### What you should do
Write out the data exactly from its first line onward, ending with the line in which "Reject All (640, 2538)" appears.

Records contained in a dataset
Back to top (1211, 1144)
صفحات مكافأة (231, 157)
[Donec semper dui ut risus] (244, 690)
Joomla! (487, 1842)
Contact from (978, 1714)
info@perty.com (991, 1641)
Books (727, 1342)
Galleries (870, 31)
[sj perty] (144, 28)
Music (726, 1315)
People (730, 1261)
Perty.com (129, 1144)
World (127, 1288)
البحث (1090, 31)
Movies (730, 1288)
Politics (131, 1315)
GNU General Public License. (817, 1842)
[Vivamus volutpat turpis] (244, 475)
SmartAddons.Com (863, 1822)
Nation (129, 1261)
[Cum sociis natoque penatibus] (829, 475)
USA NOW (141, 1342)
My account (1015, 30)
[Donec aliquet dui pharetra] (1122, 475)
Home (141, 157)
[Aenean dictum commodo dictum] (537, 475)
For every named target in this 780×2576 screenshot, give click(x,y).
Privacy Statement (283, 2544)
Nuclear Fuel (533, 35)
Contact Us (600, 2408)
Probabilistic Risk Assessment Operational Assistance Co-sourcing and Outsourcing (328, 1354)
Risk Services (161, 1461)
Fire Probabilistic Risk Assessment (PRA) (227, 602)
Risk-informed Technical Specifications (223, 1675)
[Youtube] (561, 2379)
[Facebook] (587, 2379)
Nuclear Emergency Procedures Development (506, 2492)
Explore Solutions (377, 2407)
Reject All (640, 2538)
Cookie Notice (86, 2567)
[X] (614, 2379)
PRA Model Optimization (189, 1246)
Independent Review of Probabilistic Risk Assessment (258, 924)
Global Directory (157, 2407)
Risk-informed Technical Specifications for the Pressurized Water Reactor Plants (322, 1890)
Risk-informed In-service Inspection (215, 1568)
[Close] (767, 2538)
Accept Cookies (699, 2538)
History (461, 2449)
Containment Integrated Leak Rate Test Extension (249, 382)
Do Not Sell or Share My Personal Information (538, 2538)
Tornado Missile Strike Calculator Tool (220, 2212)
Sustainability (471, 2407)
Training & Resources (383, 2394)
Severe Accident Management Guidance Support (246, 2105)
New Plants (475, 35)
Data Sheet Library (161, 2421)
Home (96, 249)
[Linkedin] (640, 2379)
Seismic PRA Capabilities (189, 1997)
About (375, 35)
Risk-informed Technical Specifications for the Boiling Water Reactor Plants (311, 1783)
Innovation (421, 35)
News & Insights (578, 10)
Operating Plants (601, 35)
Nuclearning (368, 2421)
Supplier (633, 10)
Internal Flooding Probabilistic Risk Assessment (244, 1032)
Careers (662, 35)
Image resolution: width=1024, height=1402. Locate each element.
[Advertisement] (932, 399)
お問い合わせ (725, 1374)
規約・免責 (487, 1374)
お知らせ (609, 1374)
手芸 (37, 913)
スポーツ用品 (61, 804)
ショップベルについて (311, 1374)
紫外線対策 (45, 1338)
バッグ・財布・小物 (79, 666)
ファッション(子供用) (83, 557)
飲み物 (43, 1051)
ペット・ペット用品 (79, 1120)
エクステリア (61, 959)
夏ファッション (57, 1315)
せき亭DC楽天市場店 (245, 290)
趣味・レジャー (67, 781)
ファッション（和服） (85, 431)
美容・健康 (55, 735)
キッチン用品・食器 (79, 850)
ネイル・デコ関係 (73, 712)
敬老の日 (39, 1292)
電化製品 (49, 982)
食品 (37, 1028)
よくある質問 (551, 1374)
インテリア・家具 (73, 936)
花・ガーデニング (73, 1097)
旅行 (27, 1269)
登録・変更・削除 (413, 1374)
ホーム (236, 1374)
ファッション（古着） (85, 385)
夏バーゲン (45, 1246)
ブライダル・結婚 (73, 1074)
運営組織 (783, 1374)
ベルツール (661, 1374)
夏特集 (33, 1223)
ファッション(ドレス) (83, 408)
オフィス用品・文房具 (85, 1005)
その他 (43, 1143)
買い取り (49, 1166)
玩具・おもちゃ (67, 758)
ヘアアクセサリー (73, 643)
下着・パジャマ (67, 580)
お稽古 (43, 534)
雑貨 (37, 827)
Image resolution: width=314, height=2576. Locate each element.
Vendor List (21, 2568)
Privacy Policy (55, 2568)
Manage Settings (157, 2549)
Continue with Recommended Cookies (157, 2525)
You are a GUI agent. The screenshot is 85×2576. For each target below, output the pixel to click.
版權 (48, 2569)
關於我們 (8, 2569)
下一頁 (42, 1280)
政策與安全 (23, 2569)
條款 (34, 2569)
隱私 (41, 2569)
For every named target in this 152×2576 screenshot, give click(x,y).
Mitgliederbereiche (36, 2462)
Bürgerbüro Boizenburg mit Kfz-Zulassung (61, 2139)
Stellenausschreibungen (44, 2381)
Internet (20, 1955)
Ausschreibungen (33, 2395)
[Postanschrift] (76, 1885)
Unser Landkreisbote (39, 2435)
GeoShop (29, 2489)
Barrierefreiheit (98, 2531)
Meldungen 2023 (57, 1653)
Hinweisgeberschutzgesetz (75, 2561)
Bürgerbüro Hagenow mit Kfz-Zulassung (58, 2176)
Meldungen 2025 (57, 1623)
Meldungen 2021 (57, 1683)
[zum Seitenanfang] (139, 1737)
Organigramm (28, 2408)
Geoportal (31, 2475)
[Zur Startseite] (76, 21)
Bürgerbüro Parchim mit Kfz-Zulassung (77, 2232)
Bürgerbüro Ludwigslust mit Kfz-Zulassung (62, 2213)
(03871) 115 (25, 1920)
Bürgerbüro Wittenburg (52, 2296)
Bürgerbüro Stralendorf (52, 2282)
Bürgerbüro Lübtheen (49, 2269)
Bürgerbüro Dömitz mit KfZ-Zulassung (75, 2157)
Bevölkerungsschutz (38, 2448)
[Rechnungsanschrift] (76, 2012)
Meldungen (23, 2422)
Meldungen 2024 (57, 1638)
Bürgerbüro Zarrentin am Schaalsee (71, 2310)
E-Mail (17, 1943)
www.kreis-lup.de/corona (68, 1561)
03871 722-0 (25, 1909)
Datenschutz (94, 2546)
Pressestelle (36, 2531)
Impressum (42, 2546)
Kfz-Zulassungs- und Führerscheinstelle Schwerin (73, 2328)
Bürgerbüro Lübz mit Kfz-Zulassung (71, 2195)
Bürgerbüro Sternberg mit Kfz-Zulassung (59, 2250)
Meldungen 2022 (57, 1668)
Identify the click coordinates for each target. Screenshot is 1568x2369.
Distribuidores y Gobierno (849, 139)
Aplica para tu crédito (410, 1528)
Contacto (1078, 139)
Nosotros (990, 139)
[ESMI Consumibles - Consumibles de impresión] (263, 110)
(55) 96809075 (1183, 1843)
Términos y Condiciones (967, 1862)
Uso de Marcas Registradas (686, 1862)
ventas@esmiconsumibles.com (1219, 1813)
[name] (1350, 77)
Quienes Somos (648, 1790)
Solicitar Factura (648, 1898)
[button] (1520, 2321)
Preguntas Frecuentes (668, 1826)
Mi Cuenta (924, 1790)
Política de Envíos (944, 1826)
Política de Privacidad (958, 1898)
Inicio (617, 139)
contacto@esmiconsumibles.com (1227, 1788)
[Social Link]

### Result for this exercise
Back to top (1211, 1144)
صفحات مكافأة (231, 157)
[Donec semper dui ut risus] (244, 690)
Joomla! (487, 1842)
Contact from (978, 1714)
info@perty.com (991, 1641)
Books (727, 1342)
Galleries (870, 31)
[sj perty] (144, 28)
Music (726, 1315)
People (730, 1261)
Perty.com (129, 1144)
World (127, 1288)
البحث (1090, 31)
Movies (730, 1288)
Politics (131, 1315)
GNU General Public License. (817, 1842)
[Vivamus volutpat turpis] (244, 475)
SmartAddons.Com (863, 1822)
Nation (129, 1261)
[Cum sociis natoque penatibus] (829, 475)
USA NOW (141, 1342)
My account (1015, 30)
[Donec aliquet dui pharetra] (1122, 475)
Home (141, 157)
[Aenean dictum commodo dictum] (537, 475)
For every named target in this 780×2576 screenshot, give click(x,y).
Privacy Statement (283, 2544)
Nuclear Fuel (533, 35)
Contact Us (600, 2408)
Probabilistic Risk Assessment Operational Assistance Co-sourcing and Outsourcing (328, 1354)
Risk Services (161, 1461)
Fire Probabilistic Risk Assessment (PRA) (227, 602)
Risk-informed Technical Specifications (223, 1675)
[Youtube] (561, 2379)
[Facebook] (587, 2379)
Nuclear Emergency Procedures Development (506, 2492)
Explore Solutions (377, 2407)
Reject All (640, 2538)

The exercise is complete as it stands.